For the string "agent", work out how many lines of the data contain it and give that number with nothing added.

— Information provided —
====================

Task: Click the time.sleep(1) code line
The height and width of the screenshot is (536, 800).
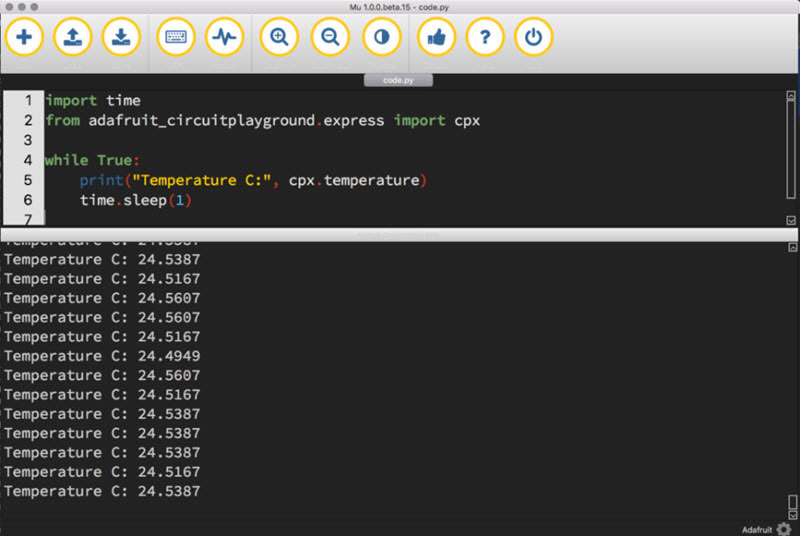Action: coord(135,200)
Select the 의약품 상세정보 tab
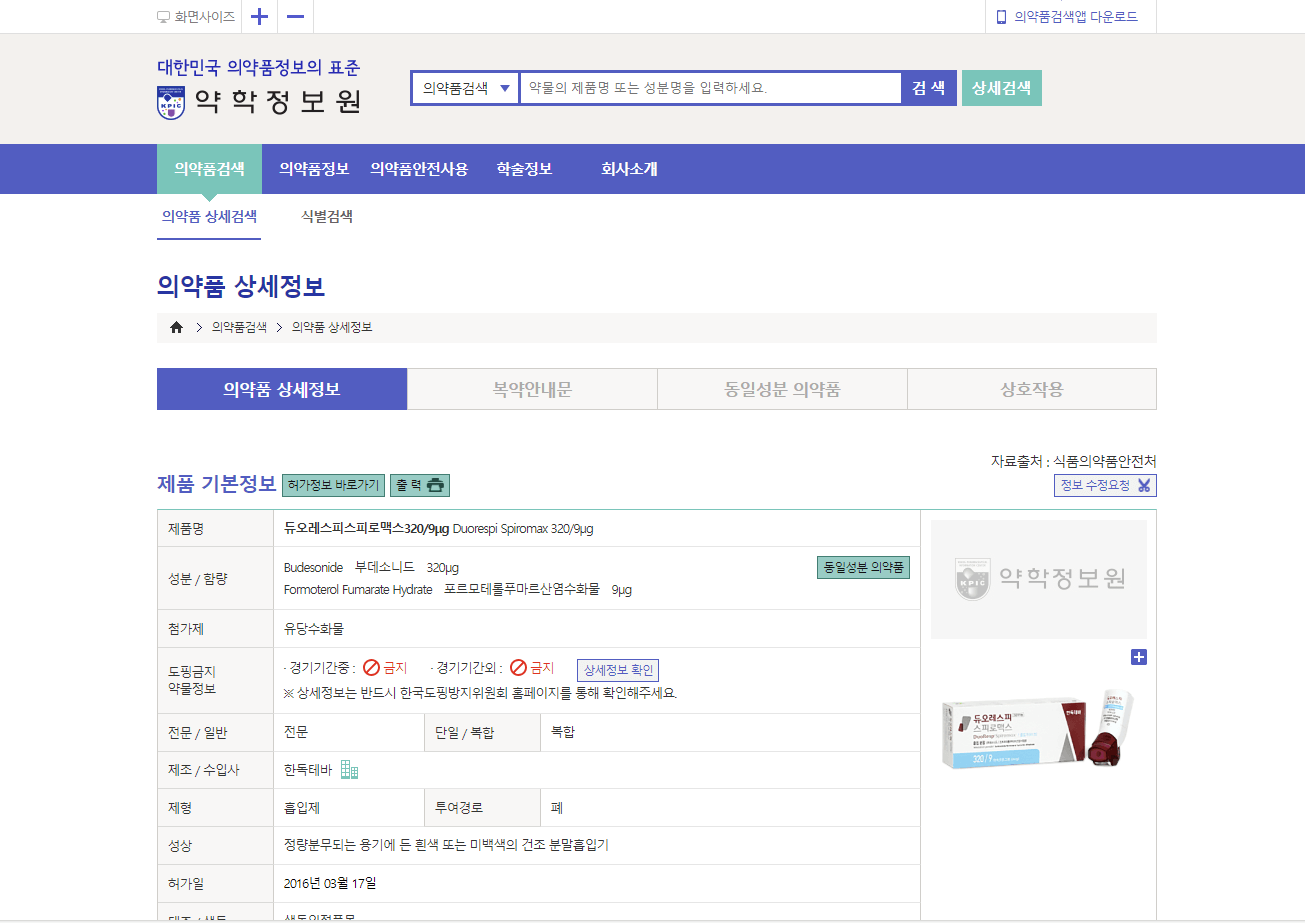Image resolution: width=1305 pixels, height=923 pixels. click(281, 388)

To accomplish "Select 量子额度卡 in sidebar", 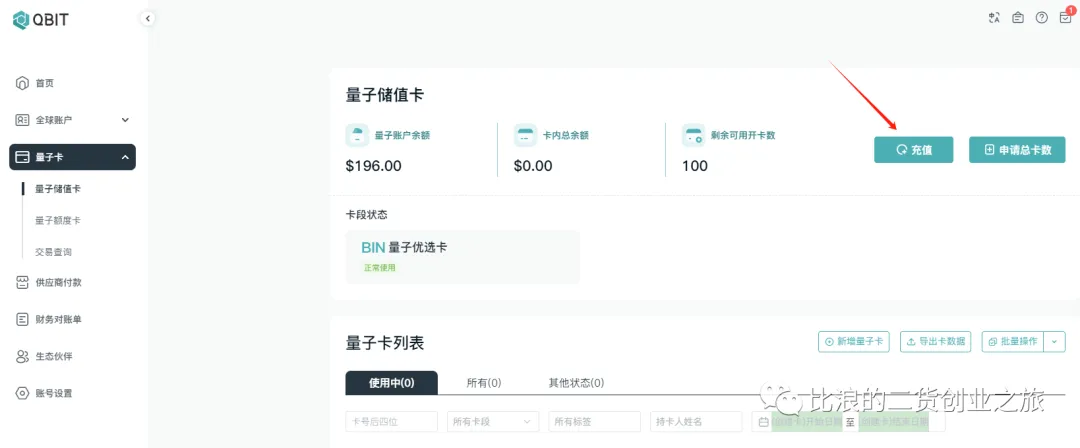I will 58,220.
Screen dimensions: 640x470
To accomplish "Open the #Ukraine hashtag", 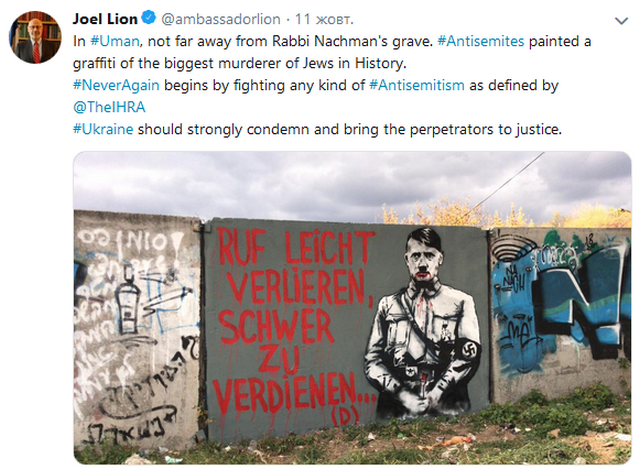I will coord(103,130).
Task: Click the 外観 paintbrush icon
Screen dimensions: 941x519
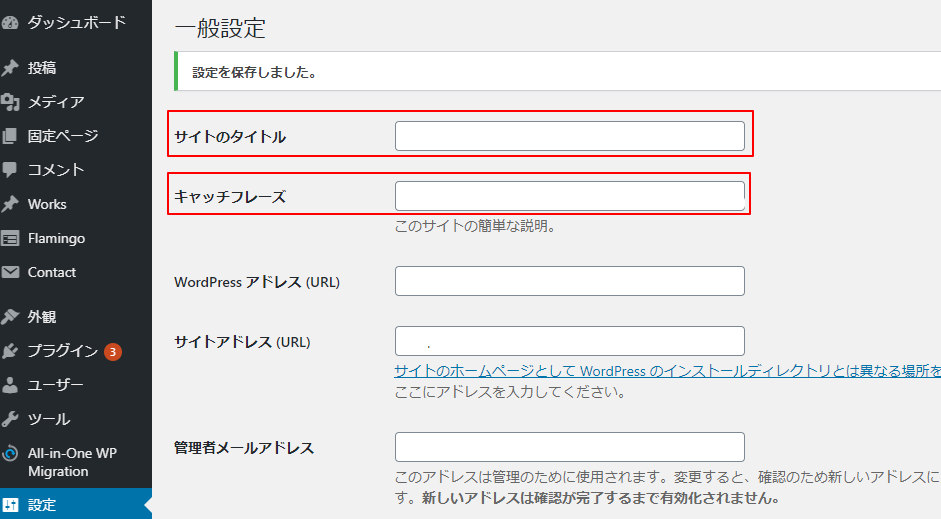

====================

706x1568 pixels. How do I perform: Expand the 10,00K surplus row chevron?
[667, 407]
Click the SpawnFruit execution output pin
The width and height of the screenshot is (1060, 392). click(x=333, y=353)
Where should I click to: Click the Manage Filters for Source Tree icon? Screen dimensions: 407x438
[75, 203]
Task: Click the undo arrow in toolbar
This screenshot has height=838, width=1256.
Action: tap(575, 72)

====================

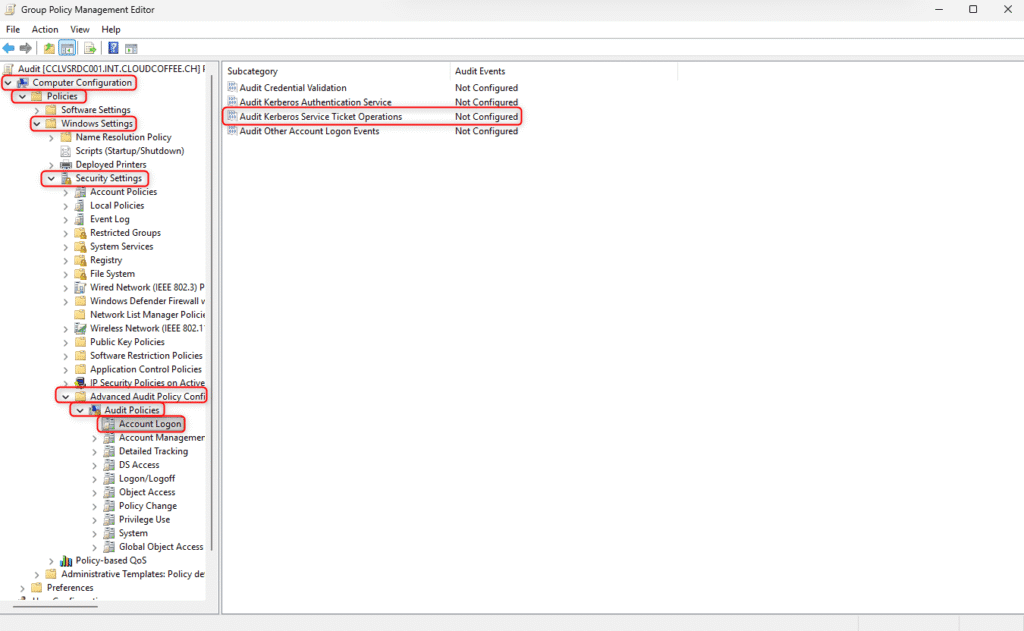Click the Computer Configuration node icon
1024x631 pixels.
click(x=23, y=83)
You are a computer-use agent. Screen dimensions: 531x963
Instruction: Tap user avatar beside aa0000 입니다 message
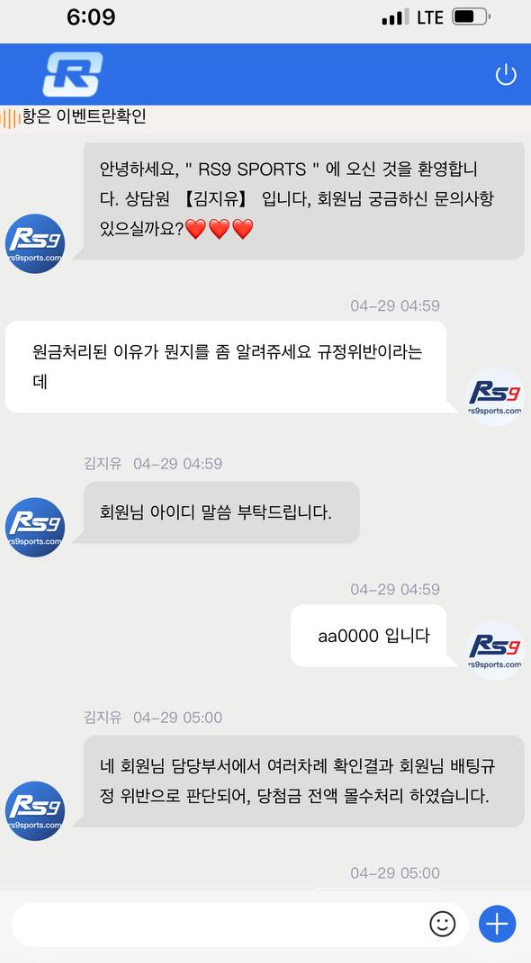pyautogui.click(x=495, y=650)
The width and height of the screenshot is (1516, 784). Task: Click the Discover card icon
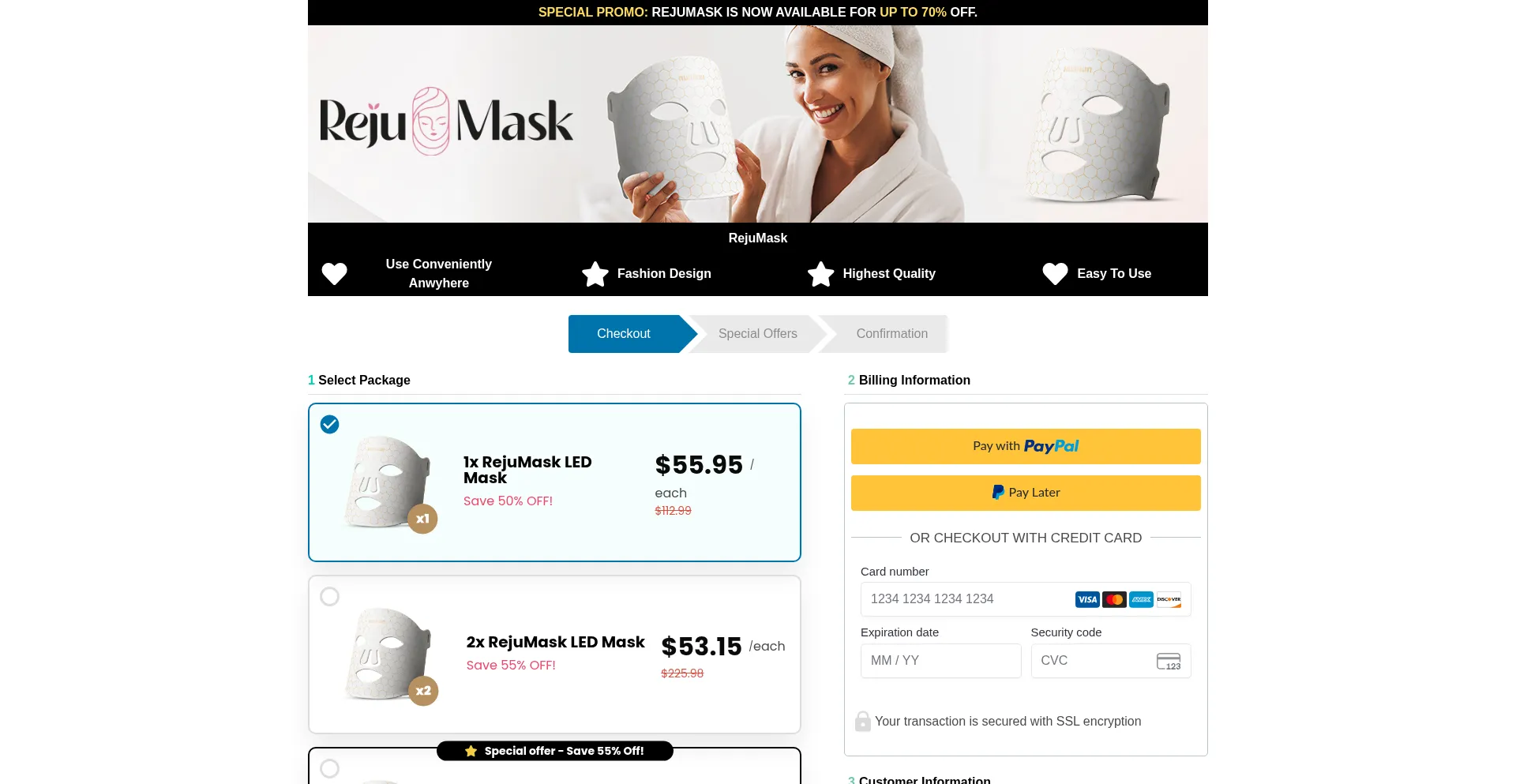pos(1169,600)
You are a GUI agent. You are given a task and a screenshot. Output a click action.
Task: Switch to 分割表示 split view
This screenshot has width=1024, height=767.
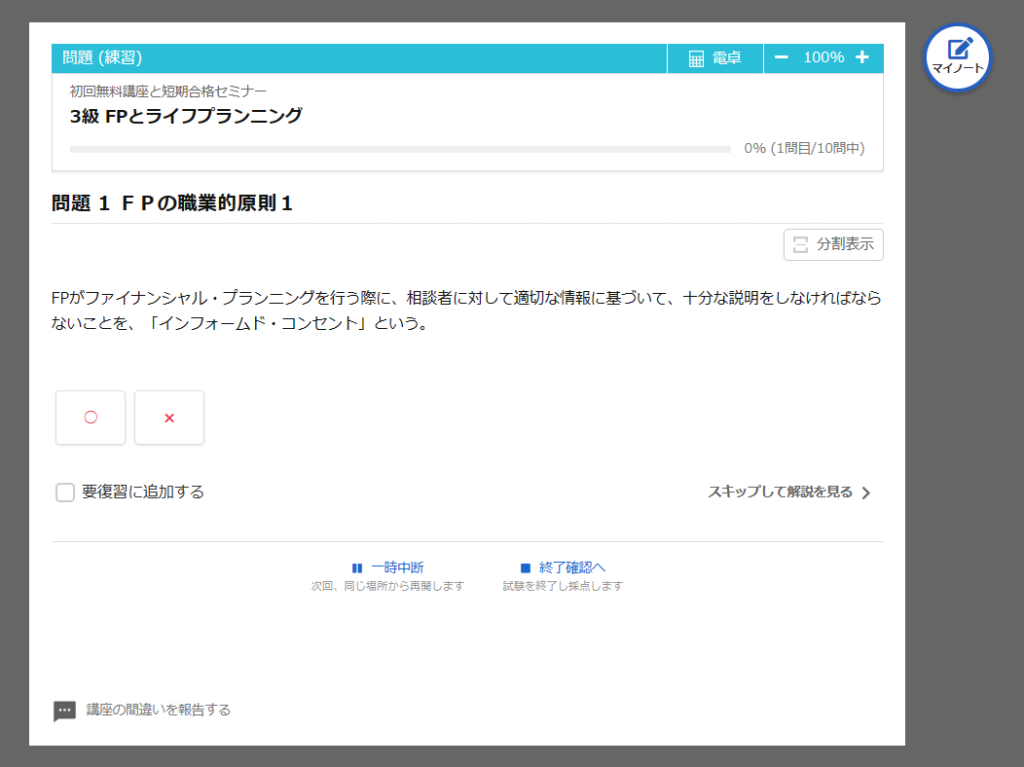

====================

— Response —
2